Finanza, Moneta, Economia: i tre elementi della tempesta perfetta. Il quarto cavaliere è la crisi geopolitico-militare
di Giorgio Vitangeli
Se fossimo in volo, dovrebbe già lampeggiare la scritta:”allacciare le cinture di salvataggio” ed il pilota dovrebbe almeno precisare: “stiamo avvicinandoci ad una zona di forti turbolenze”.Ma i piloti dell’economia mondiale credono che “pensare positivo” equivalga a dire sempre al popolo sovrano: “tutto va ben, madama la marchesa”, ed anche quando si imbocca un tornado, come quello del 2007-2008, e l’aereo rischia di schiantarsi, tutto quello che arrivano a dire è che l’economia sta attraversando un periodo di “turbolenze”.
Qualche sobbalzo improvviso, insomma, magari un po’ di paura, ma ben presto tutto passa, e si torna a volare tranquilli.

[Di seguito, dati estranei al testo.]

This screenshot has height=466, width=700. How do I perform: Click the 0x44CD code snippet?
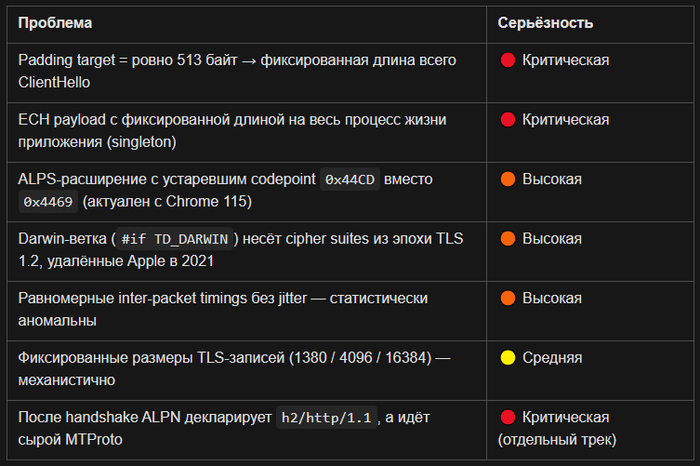pos(350,180)
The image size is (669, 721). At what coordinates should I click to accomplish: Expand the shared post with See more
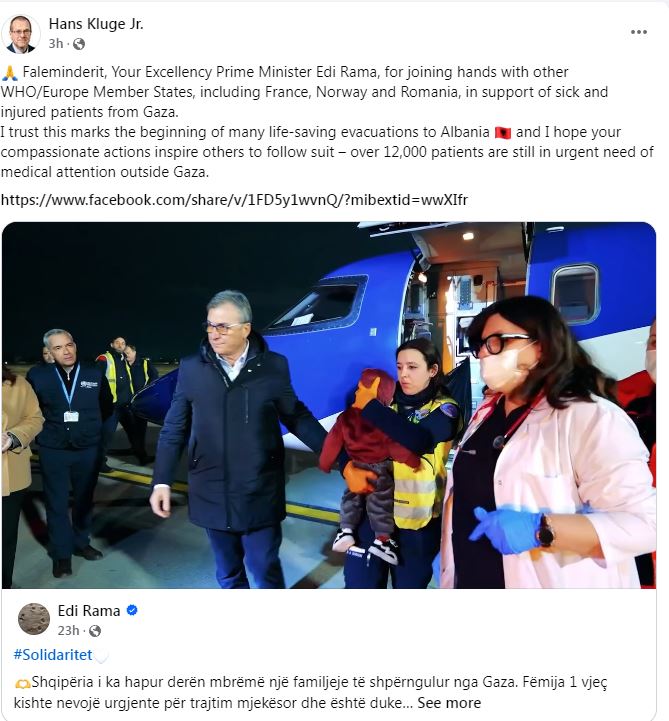pos(449,703)
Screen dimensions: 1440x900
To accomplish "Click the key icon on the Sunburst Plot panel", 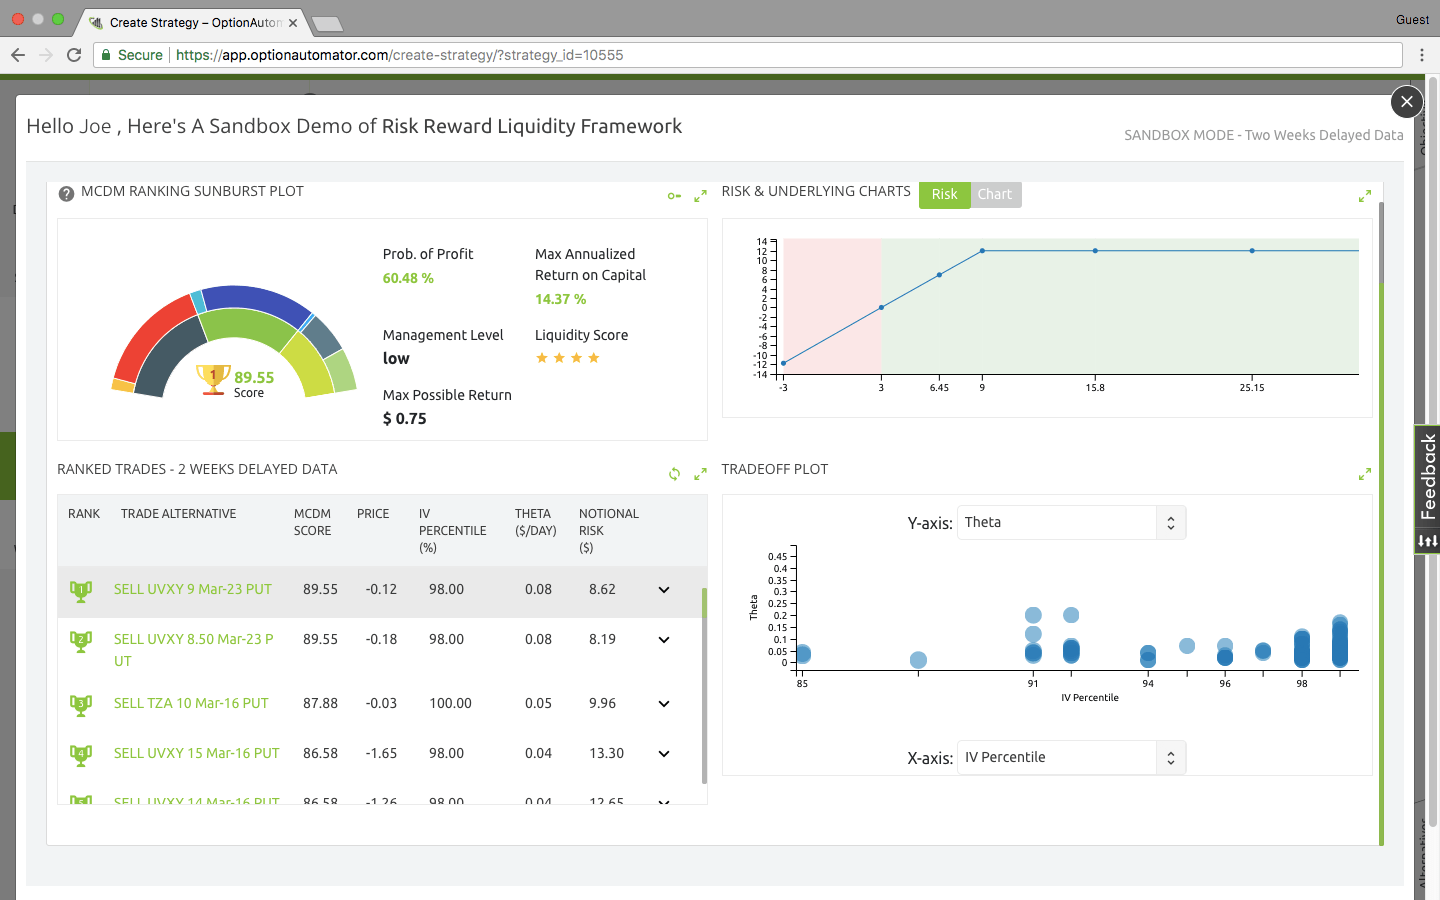I will [x=674, y=195].
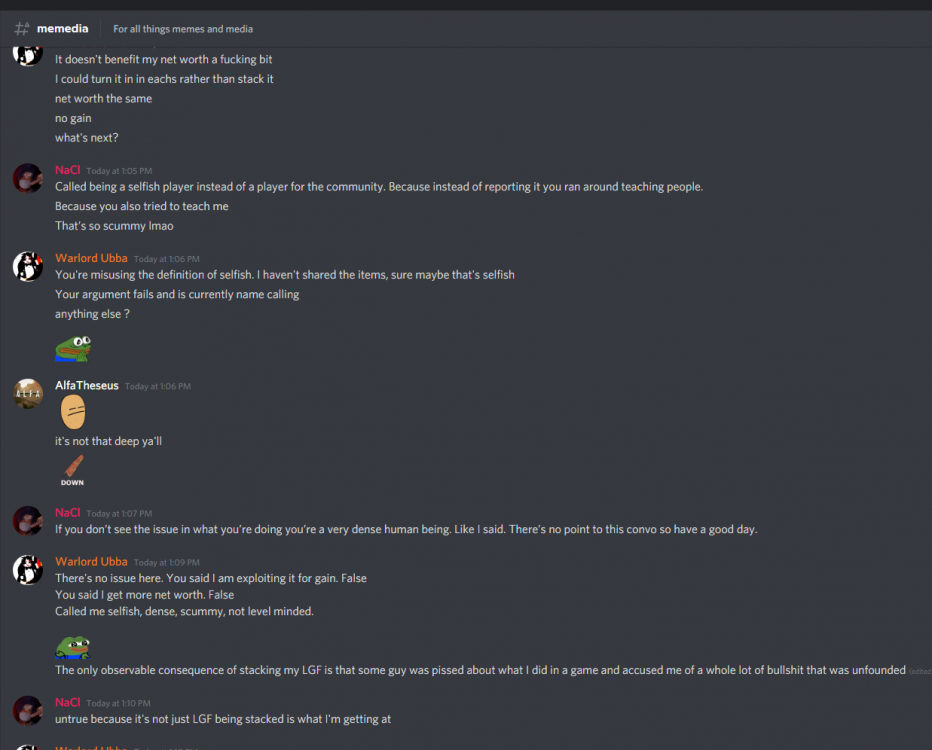Open NaCl's avatar on the 1:10 PM message
932x750 pixels.
pyautogui.click(x=28, y=710)
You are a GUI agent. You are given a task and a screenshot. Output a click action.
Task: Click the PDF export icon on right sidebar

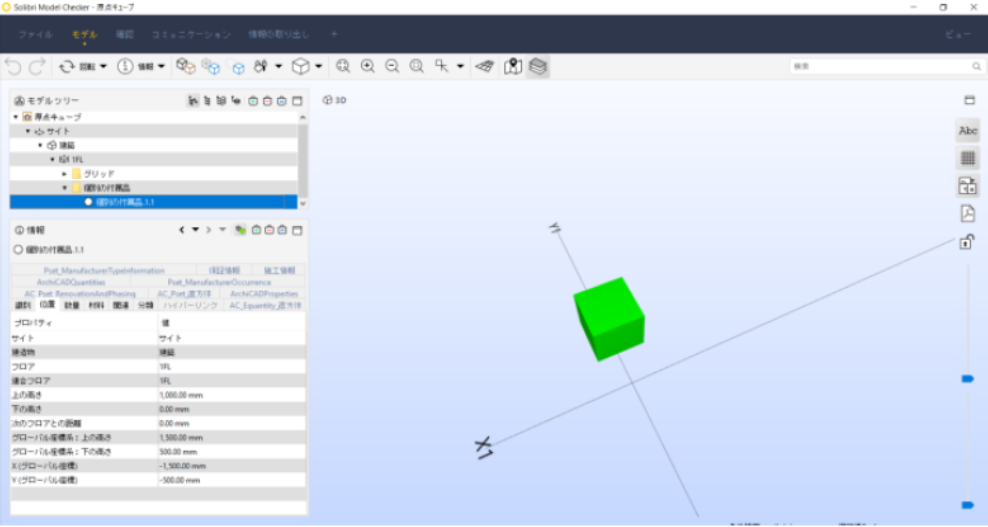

Gli ottimisti continuano a dire che la ripresa è ormai dietro l’angolo, e che già se ne vedono qua e là i segni, seppure un po’ deboli. Ma alcuni analisti finanziari cominciano ad essere seriamente preoccupati. Temono cioè che dietro l’angolo non vi sia la ripresa economica, ma una crisi ancor più devastante di quella del 2007-2008, e che già sul finire di quest’anno alcuni nodi potrebbero venire al pettine
Io mi limito a fare alcune constatazioni.
Ricordate “La tempesta perfetta”, un bel film di alcuni anni orsono in cui il protagonista finiva col suo peschereccio proprio in un punto del mare in cui convergevano tre uragani? Ebbene io penso che l’economia mondiale sia entrata in una “crisi perfetta”, in cui convergono e interagiscono tre crisi diverse, ed una quarta se ne sta formando.
La prima crisi è quella monetaria, la seconda è quella finanziaria, la terza è quella economica e la quarta che sta maturando è quella geopolitico- militare. Le prime tre poco meno di quattro anni or sono hanno portato l’economia globale sull’orlo del collasso sistemico.
Il punto è: cosa è stato fatto dal 2007 ad oggi per correggere gli errori evidenti e conclamati che hanno condotto il mondo ad un passo dalla catastrofe? La risposta è desolante: nulla, o quasi. E le cose hanno ripreso ad andare come prima, e quindi verso lo stesso sbocco.
Ma vediamoli rapidamente, uno ad uno, questi quattro “Cavalieri dell’Apocalisse”.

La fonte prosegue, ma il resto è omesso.